Under NCLB, school districts have done everything they can to avoid granting kids transfers out of failing schools. They don’t inform parents of their rights. They give them extremely small windows of time to act. They even send letters home meant to confuse or mislead parents. A researcher in Colorado found that a district there had sent parents home a letter with the good news that their school had been selected for “School Improvement” under federal law. “We are excited by this opportunity to focus on increasing student achievement,” the letter said, making it sound as if the school had won a grant, not gotten a slap on the wrist. No wonder that in the 2004–05 school year, just 1 percent of students eligible for choice under NCLB actually transferred schools.
The public school choice provisions are the only thing approximating “ownership” in the No Child Left Behind law, and yet they have been an utter failure because of resistance from local bureaucrats—resistance that NCLB does nothing to uproot.
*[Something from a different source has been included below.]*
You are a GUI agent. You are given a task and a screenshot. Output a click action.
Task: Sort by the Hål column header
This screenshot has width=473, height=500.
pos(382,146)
If the Ownership Society has been an unmitigated disaster when it comes to education, its record when it comes to health care might be termed a mitigated disaster. Specifically, the disaster of the $1.2 trillion Medicare prescription-drug entitlement is mitigated by the significant expansion of health savings accounts (HSAs) that was included in the same bill, the first major free-market health care reform in a generation.
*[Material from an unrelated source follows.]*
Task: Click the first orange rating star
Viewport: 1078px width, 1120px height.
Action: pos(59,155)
The question is: Is the trade-off worth it? Is it worth significantly (and permanently) expanding the size and scope of the welfare state so long as the expansion is tied to measures that will give Americans a degree of ownership over benefits previously controlled by the government?
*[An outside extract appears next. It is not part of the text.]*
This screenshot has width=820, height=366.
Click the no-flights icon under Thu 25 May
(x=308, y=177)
There was a logic to adding a prescription-drug benefit to Medicare—it made little sense to say the government would pay for open-heart surgery, but not for the drugs that might make such surgery unnecessary. But most seniors already had some form of drug coverage. In 2002, the year before the benefit was passed, some 70 percent of seniors spent less than $500 out-of-pocket for prescriptions. A relatively small, targeted drug benefit, aimed at the 22 percent of seniors who didn’t have drug coverage, could have caught those who were falling through the cracks at much less expense.
But why be efficient when you can be popular for only a few hundred billion dollars more? Republican leaders, with their eyes on the 2004 election, were set on creating a universal benefit for more than 40 million elderly and disabled Americans. So they created Medicare Part D, the Medicare prescription-drug benefit.